From the Guidelines
Total parenteral nutrition (TPN) can indeed cause hyponatremia, particularly if the sodium content in the TPN solution is insufficient relative to the free water content, as evidenced by the guidelines on pediatric parenteral nutrition 1. This risk is highlighted in the context of pediatric care, where maintenance parenteral fluids have traditionally been administered as hypotonic saline, leading to a risk of hospital-acquired hyponatremia and potentially fatal hyponatremic encephalopathy if not managed properly 1. Key factors contributing to the development of hyponatremia in patients receiving TPN include:
- Insufficient sodium content in the TPN solution relative to free water
- Excessive free water administration
- Glucose content driving intracellular water shifts
- Protein breakdown products increasing free water
- Underlying conditions such as impaired renal function, heart failure, or medications affecting water excretion Regular monitoring of serum electrolytes is crucial, and adjustments to the TPN formulation may be necessary to prevent or manage hyponatremia, such as increasing sodium content or decreasing free water 1. The use of isotonic fluids (Na 140 mmol/L) for maintenance hydration in hospitalized children, in addition to PN if needed, is supported by substantial evidence as a means to reduce the risk of hyponatremia 1.
From the Research
Total Parenteral Nutrition and Hyponatremia
- Total parenteral nutrition (TPN) can cause hyponatremia, as evidenced by several studies 2, 3, 4.
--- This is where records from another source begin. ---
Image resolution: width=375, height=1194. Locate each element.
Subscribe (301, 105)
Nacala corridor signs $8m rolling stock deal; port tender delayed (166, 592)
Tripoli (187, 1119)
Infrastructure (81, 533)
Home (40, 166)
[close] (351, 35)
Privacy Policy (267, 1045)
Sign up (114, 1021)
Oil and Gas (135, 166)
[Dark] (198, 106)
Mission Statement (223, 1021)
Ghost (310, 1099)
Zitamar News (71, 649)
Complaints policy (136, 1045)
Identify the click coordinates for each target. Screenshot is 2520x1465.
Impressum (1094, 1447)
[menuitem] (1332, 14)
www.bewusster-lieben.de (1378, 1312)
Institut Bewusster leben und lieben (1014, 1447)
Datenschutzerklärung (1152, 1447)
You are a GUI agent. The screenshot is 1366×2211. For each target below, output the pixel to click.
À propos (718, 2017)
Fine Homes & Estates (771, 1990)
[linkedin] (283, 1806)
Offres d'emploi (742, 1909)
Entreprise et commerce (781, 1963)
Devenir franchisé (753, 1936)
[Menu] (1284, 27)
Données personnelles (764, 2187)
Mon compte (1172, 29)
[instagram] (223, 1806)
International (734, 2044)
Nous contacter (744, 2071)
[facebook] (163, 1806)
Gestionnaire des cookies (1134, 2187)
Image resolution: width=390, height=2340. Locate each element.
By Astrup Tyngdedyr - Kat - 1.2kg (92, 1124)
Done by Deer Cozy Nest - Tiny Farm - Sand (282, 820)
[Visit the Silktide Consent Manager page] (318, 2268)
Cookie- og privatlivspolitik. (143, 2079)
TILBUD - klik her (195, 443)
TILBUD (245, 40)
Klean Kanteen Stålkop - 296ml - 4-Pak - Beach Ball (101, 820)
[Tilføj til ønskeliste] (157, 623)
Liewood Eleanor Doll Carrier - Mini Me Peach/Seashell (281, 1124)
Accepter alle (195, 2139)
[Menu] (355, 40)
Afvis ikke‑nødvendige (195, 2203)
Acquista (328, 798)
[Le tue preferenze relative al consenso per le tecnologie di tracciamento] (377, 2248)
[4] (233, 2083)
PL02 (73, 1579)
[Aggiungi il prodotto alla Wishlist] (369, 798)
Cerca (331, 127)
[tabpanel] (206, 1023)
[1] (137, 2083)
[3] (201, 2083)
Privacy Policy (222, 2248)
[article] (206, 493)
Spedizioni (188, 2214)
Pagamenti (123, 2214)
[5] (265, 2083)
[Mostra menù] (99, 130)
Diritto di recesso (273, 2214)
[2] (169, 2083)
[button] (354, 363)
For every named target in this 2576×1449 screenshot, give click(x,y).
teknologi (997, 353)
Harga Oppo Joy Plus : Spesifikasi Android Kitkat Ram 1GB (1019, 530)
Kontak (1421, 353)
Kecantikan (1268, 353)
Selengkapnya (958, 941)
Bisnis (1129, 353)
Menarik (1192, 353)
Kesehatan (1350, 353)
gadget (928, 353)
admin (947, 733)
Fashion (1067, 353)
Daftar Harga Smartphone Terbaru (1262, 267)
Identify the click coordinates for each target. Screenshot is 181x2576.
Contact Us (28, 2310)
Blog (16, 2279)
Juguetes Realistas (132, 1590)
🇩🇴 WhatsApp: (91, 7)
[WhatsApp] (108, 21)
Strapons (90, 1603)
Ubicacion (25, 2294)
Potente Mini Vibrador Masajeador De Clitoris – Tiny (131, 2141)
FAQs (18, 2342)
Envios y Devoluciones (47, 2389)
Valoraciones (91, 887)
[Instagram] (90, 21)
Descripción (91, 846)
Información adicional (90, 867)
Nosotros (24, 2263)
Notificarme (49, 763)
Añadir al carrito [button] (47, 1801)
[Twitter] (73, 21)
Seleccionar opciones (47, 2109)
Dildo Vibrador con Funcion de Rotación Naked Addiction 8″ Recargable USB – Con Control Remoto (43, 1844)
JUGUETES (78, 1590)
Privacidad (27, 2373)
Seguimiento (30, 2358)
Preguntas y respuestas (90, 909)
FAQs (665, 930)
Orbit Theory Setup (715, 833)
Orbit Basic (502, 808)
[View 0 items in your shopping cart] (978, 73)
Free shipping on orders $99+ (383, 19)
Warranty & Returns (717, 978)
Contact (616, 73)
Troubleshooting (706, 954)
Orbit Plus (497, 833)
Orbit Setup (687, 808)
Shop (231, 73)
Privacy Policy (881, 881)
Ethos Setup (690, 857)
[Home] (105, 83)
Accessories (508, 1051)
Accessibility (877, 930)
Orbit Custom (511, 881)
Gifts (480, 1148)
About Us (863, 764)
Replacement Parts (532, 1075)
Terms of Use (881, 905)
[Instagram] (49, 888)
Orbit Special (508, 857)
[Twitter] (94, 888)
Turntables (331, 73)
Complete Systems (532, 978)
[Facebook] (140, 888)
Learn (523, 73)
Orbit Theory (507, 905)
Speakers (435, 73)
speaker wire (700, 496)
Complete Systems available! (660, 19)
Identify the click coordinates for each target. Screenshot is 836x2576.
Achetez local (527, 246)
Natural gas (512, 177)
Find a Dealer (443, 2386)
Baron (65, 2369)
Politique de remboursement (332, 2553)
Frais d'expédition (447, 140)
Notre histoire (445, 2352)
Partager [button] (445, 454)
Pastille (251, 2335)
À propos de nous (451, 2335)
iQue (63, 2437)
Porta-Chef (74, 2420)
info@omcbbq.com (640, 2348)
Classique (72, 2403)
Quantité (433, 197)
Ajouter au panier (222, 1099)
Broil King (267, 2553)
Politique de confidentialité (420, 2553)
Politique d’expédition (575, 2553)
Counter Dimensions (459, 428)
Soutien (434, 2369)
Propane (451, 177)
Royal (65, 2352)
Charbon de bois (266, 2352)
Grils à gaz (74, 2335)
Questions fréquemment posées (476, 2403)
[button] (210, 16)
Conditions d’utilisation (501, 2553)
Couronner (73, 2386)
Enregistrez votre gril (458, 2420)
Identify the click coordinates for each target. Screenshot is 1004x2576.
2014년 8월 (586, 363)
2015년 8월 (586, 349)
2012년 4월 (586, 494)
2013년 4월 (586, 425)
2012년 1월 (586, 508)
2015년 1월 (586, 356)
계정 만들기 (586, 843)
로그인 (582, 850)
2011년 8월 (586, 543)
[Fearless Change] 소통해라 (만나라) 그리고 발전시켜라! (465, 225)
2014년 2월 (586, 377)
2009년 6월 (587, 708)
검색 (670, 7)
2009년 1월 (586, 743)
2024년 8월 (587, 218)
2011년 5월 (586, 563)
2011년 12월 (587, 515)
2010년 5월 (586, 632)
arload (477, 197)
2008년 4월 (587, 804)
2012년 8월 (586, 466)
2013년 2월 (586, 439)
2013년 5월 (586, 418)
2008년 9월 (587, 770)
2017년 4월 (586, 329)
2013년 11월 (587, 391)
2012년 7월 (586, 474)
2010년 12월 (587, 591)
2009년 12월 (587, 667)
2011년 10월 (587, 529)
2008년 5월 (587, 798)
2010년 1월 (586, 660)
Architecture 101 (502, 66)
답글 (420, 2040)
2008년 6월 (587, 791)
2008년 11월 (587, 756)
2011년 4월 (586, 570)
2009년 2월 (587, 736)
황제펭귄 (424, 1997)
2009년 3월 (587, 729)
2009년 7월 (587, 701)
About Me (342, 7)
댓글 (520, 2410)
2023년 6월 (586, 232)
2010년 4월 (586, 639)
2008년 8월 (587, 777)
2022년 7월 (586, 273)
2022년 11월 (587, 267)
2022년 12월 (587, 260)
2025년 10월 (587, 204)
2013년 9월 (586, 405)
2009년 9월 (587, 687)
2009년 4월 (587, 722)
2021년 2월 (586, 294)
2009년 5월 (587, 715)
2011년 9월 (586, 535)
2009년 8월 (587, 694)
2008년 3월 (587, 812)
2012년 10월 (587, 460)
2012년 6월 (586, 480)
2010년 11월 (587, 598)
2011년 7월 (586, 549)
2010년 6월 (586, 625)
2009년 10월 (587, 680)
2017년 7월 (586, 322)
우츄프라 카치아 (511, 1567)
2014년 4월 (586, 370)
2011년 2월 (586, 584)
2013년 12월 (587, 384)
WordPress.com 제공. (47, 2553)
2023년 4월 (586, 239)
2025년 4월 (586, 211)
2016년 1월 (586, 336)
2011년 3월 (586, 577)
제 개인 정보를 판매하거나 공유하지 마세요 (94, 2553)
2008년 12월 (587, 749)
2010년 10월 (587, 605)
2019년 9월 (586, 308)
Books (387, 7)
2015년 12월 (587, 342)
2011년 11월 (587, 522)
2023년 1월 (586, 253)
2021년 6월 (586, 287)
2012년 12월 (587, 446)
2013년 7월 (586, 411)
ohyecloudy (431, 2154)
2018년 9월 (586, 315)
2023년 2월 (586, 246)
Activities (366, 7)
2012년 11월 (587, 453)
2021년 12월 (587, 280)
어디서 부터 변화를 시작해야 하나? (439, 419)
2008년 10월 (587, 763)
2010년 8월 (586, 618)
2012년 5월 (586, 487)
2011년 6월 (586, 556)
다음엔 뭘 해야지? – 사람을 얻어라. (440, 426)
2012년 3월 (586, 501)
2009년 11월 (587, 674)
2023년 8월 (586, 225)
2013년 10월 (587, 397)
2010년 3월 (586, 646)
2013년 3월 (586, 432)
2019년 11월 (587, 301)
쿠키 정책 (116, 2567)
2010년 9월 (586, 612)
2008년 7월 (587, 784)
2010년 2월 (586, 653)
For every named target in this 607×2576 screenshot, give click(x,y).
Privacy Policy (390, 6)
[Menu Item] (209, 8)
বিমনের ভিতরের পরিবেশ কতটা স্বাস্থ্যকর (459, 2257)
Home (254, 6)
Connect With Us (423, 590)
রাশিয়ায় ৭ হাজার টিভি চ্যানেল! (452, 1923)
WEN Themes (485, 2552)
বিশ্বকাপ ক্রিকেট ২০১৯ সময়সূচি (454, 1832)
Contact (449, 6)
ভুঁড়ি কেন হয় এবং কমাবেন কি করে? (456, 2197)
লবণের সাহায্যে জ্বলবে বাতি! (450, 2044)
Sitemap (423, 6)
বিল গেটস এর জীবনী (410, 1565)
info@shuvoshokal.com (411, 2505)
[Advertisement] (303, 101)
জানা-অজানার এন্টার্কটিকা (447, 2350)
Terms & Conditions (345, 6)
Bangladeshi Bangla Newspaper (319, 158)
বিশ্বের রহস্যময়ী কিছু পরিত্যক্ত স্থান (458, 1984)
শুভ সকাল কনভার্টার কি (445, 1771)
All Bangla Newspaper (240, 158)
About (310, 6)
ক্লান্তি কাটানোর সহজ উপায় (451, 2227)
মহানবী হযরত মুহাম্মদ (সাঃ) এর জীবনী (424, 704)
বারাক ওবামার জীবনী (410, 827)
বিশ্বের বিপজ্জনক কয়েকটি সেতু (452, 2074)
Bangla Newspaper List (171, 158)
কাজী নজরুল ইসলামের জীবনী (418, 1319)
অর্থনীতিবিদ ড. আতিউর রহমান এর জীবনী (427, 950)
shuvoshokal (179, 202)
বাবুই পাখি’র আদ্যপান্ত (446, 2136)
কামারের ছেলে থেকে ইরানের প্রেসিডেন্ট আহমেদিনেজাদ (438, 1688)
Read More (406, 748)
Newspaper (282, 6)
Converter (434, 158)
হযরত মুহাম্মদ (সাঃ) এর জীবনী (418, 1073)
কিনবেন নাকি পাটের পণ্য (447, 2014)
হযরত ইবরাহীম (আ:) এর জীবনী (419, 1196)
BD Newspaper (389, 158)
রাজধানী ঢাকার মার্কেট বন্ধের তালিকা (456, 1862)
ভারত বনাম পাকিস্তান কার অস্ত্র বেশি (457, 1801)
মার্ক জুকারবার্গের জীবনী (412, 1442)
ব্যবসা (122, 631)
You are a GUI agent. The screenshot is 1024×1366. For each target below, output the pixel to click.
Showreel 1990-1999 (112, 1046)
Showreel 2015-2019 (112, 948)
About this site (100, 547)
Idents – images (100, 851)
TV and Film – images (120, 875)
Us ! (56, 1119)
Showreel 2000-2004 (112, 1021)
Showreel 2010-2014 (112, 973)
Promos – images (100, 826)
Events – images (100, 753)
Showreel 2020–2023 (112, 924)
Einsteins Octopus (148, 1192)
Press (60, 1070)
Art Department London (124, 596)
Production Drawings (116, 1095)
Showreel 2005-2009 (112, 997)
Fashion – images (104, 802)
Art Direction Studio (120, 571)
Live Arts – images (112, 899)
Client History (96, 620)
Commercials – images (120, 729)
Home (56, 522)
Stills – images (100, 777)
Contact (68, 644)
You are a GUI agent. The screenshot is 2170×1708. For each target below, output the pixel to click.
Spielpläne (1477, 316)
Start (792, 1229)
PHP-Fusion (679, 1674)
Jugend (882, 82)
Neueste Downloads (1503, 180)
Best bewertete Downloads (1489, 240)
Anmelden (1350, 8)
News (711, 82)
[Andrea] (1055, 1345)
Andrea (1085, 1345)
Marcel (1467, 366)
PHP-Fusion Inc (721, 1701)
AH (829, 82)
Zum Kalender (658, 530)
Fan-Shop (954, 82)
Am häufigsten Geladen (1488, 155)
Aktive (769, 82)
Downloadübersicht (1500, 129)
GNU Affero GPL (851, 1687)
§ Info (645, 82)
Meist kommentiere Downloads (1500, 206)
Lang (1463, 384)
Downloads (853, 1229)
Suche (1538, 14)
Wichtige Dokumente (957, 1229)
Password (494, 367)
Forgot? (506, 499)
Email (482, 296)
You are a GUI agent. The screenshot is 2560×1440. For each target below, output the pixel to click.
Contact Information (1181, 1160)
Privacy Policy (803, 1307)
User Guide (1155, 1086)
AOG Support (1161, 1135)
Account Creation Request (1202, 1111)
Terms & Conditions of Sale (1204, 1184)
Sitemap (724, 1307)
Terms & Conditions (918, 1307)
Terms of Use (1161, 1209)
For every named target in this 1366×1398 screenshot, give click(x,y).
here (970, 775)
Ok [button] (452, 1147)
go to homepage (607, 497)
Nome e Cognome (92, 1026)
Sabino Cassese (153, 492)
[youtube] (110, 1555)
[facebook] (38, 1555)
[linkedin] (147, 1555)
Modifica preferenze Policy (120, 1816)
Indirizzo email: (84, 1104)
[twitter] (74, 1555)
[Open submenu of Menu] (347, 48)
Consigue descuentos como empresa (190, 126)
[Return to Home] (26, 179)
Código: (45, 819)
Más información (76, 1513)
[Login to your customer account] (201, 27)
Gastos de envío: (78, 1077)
- A case study published in 1993 described a patient who developed hyponatremia while receiving TPN, due to the administration of large amounts of sodium-free fluids 2.
- A study published in 2018 found that 81% of patients receiving TPN developed hyponatremia when serum sodium levels were corrected for total protein levels, compared to 43% without correction 3.
- Another study published in 2019 found that 18% of non-critically ill patients developed hyponatremia during TPN, with independent risk factors including female gender, severe malnutrition, opiate use, and nausea/vomiting 4.
Mechanisms and Risk Factors
- The development of hyponatremia in patients receiving TPN can be caused by various factors, including the administration of sodium-free fluids, hypoproteinemia, and the composition of the TPN solution 2, 3.
- Severe malnutrition, opiate use, and nausea/vomiting have been identified as independent risk factors for the development of hyponatremia in patients receiving TPN 4.
- The correction of serum sodium levels for total protein levels is important to accurately diagnose hyponatremia in patients receiving TPN 3.
Prevention and Management
- The prevention and management of hyponatremia in patients receiving TPN require careful monitoring of serum sodium levels, fluid balance, and electrolyte intake 2, 5.
- The optimal monitoring and early management of imbalances are crucial to prevent and mitigate potential complications associated with TPN 5.
- Nurses play a vital role in supporting optimal response to parenteral therapy and minimizing complications, including the development of hyponatremia 6.